New Big Other Post: "Passive versus Active: DEATH MATCH, or possibly just a cup of tea"

I have a new post up at Big Other:

Discussions around active and passive characters tend to make me uncomfortable. It’s possible to discuss active or passive traits as value-neutral dimensions, but most often, people seem to want to make judgments about them. Active characters are lauded. Passive characters are considered deficient.

I don’t accept those judgments.

For one thing, I find it awfully suspicious that ‘active’ is a coded masculine trait and ‘passive’ is a coded feminine trait. It seems unlikely to me that it’s just coincidence that the so-called masculine trait is awesome-pants and the theoretically feminine trait is icky.

But more than that, I feel like there’s a coding here that I just don’t agree with–the idea that some people are suitable protagonists for fiction, and others aren’t.

This is an old idea, right? Kings are suitable protagonists!

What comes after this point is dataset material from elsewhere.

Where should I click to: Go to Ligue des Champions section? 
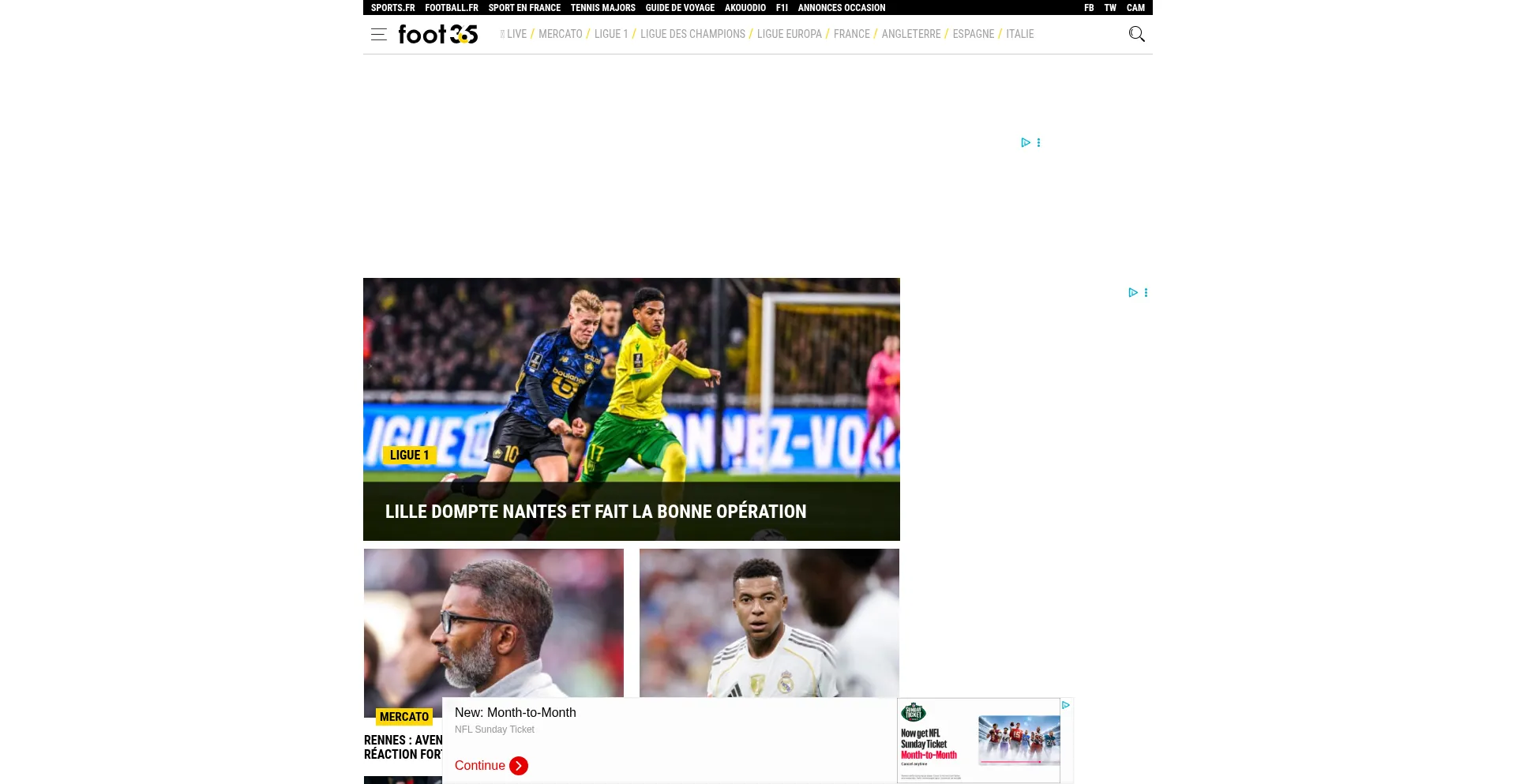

Knights are suitable protagonists! Stories about mill workers? What’s wrong with you?

I think this class-based attitude toward who is the acceptable lead of a story is still very much alive in modern fantasy fiction, and I occasionally her complaints about “boring” protagonists that are made about very exciting, action-filled stories, and thus seem to boil down to “he’s a farmer” rather than a sorcerer...


Comments over there.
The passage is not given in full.